══ Provided data

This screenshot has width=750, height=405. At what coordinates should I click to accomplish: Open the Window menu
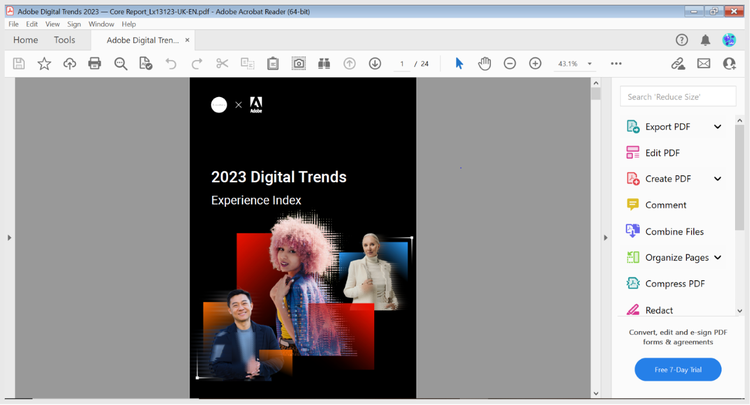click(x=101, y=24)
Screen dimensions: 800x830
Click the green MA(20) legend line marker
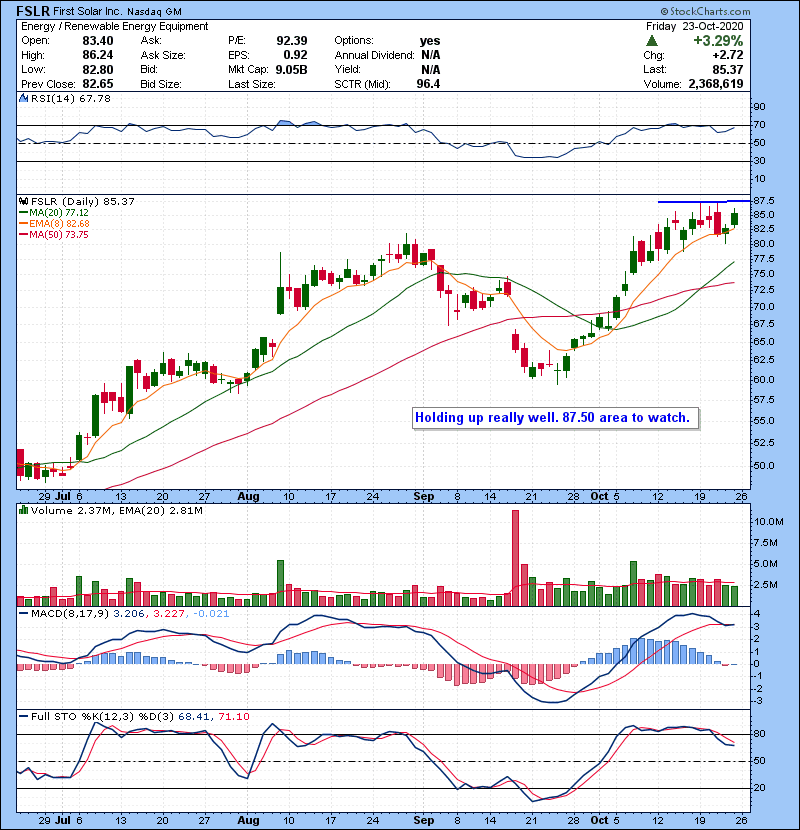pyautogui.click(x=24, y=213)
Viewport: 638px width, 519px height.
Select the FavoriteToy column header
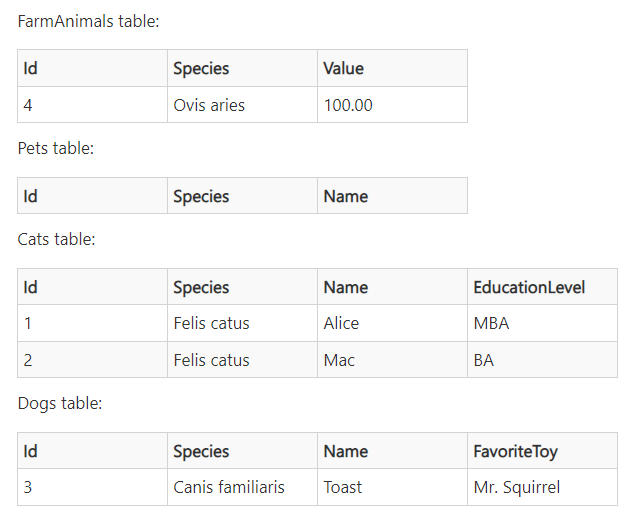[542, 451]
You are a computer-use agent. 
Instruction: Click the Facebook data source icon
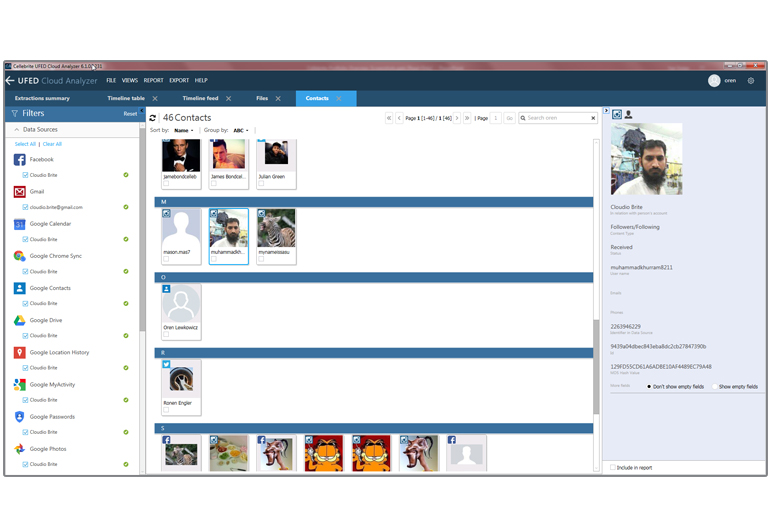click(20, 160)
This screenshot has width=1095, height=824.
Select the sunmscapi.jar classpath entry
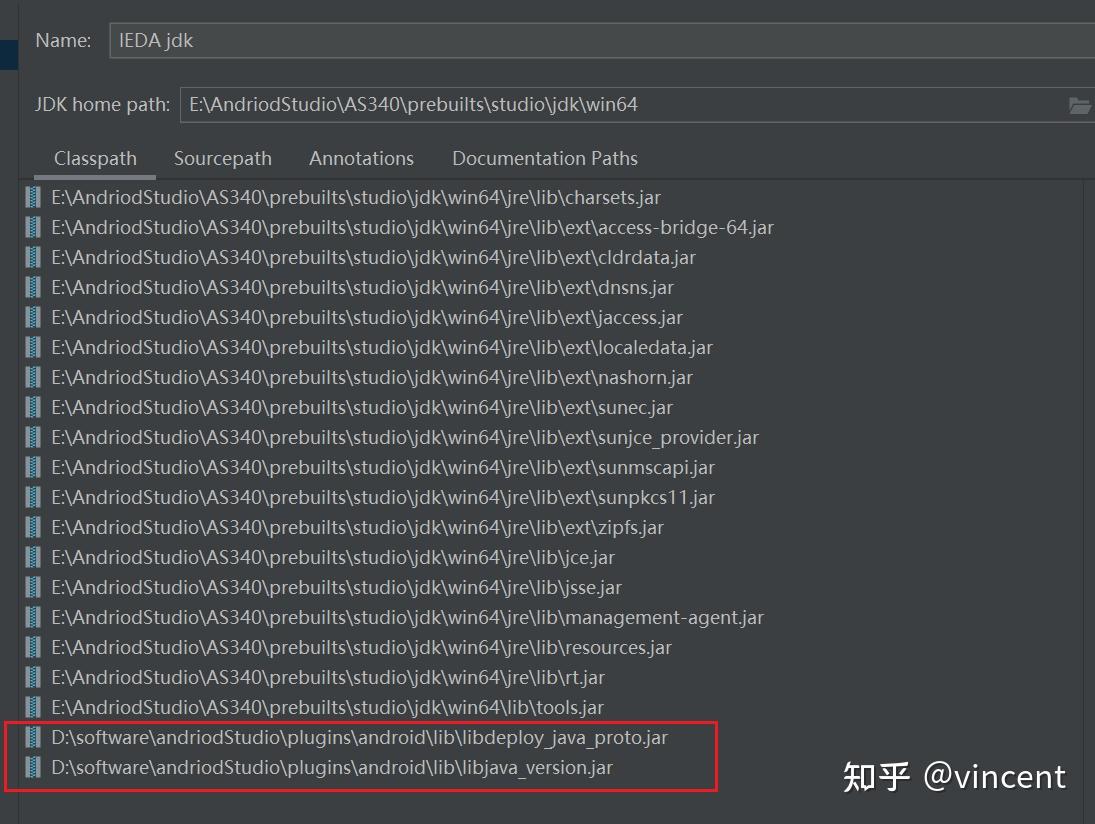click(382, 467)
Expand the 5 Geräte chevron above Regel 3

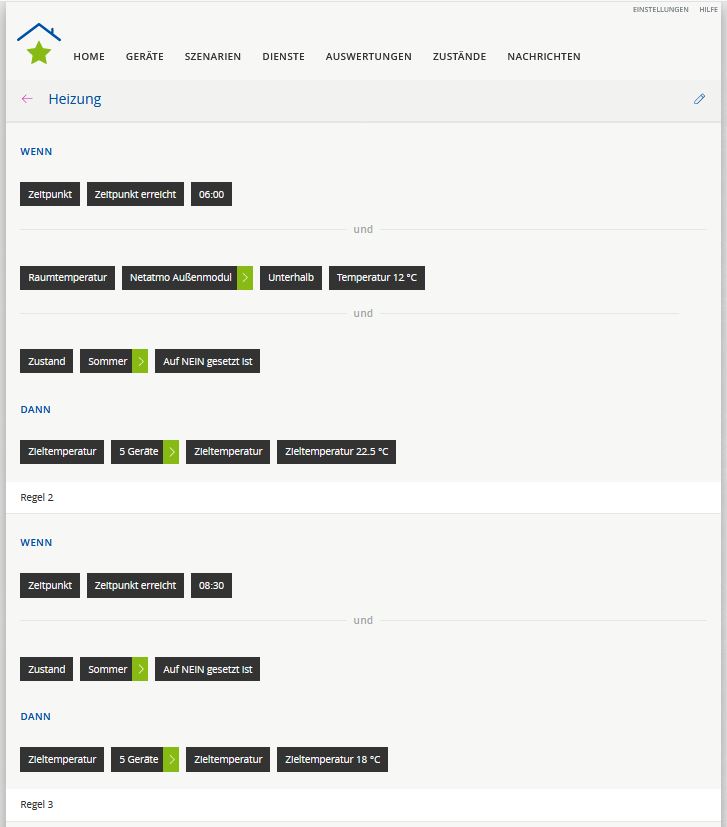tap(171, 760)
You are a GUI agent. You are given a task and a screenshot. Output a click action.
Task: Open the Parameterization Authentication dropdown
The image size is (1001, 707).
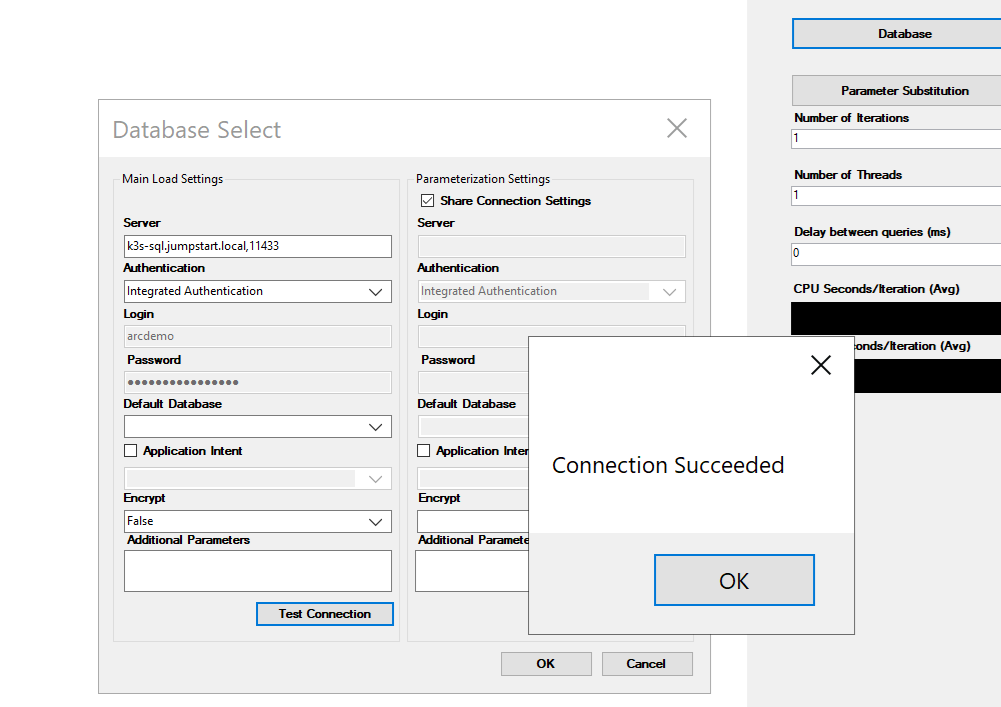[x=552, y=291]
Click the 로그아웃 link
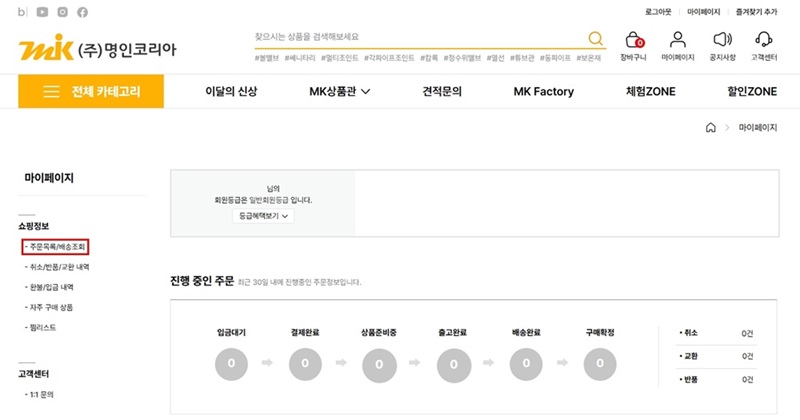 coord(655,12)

════

_Exercise details_
The goal is an exact reprint of the entries, leaving out the pictures.

_Result_
This screenshot has width=750, height=405. At what coordinates should I click to accomplish: Open the Window menu
click(x=101, y=24)
Screen dimensions: 800x830
Click the green MA(20) legend line marker
pyautogui.click(x=24, y=213)
Viewport: 638px width, 519px height.
Select the FavoriteToy column header
[542, 451]
You are a computer-use agent. 
Instruction: Click the Facebook data source icon
click(20, 160)
This screenshot has width=1095, height=824.
Select the sunmscapi.jar classpath entry
click(382, 467)
Expand the 5 Geräte chevron above Regel 3

tap(171, 760)
You are a GUI agent. You are given a task and a screenshot. Output a click action.
Task: Open the Parameterization Authentication dropdown
The image size is (1001, 707).
[x=552, y=291]
Click the 로그아웃 link
 coord(655,12)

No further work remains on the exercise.